▶ [Brief]: Check each line of the listing for the string "computer". Copy those where it appears.
·····
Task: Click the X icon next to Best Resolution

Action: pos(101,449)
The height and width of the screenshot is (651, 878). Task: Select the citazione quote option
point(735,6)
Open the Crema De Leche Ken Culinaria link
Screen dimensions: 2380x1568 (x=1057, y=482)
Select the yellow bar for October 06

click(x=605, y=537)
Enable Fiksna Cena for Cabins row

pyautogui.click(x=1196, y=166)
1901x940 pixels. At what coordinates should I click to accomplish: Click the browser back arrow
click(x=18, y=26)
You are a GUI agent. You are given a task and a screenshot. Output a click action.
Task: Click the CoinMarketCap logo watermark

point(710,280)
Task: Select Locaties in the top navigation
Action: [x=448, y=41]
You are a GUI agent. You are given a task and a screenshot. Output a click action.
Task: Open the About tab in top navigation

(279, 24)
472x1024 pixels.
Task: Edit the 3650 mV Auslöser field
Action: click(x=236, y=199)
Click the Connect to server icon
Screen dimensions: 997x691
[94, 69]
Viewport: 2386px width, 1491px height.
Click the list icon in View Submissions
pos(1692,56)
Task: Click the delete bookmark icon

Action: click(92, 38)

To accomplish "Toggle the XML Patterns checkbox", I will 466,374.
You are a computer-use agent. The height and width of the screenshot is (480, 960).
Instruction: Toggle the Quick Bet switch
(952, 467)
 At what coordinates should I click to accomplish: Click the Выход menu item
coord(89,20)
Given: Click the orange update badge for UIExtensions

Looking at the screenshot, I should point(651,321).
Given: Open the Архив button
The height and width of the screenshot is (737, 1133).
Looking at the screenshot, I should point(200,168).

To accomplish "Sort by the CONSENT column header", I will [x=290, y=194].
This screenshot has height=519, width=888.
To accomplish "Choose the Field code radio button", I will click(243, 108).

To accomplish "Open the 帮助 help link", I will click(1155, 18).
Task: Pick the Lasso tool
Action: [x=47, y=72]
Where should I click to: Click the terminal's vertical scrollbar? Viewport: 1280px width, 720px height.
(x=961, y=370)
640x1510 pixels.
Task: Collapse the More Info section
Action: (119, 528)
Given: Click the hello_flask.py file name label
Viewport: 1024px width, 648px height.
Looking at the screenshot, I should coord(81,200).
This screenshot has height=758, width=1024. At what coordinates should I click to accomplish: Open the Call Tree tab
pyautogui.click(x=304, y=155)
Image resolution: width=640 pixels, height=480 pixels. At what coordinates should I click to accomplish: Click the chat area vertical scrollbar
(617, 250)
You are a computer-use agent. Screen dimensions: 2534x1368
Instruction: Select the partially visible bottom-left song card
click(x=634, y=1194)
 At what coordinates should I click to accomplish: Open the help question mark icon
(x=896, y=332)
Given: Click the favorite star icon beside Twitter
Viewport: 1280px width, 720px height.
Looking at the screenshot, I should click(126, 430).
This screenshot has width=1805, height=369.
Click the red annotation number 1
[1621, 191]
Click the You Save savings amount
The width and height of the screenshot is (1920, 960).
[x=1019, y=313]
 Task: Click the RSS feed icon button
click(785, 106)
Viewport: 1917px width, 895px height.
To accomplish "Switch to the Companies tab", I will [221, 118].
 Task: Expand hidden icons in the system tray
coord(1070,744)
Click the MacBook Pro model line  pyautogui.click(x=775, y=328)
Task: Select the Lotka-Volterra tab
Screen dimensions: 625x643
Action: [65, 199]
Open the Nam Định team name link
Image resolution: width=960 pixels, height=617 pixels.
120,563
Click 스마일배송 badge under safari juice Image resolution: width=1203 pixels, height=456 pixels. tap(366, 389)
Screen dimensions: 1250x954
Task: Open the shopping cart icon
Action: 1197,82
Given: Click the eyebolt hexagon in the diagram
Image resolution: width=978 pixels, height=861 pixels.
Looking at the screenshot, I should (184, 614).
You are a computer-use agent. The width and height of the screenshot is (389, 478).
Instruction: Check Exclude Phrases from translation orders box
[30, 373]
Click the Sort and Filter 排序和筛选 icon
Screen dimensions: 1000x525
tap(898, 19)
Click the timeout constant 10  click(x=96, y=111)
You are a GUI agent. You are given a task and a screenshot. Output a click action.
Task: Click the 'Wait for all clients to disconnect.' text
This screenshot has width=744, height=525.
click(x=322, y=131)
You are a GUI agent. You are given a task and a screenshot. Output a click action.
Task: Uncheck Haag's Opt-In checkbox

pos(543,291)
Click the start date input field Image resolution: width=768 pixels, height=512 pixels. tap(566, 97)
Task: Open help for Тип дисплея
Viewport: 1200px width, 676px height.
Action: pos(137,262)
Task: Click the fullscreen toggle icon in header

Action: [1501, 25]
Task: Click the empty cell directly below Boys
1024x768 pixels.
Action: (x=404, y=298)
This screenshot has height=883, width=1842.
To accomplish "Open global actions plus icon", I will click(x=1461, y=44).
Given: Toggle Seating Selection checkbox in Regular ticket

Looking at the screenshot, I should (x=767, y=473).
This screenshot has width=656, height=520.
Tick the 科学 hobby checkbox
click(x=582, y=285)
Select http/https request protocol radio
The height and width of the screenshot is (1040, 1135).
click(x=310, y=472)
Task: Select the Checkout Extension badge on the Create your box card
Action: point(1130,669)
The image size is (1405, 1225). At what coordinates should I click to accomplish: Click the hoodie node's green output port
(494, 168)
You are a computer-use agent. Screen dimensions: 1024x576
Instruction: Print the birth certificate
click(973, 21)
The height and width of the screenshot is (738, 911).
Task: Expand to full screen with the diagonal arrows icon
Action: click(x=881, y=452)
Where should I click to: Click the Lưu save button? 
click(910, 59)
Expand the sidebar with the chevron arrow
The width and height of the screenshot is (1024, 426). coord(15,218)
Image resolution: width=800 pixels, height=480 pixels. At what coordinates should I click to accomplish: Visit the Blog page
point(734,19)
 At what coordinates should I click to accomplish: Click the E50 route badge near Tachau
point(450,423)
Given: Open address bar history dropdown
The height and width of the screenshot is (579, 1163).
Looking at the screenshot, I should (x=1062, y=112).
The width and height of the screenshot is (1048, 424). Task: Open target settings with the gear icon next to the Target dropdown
·····
▶ [Exercise solution]:
You are a computer-use agent. The height and width of the screenshot is (480, 960).
You are a computer-use agent. Screen dimensions: 2534x1368
You are a computer-use agent. The width and height of the screenshot is (389, 478).
You are a computer-use agent. Screen dimensions: 1024x576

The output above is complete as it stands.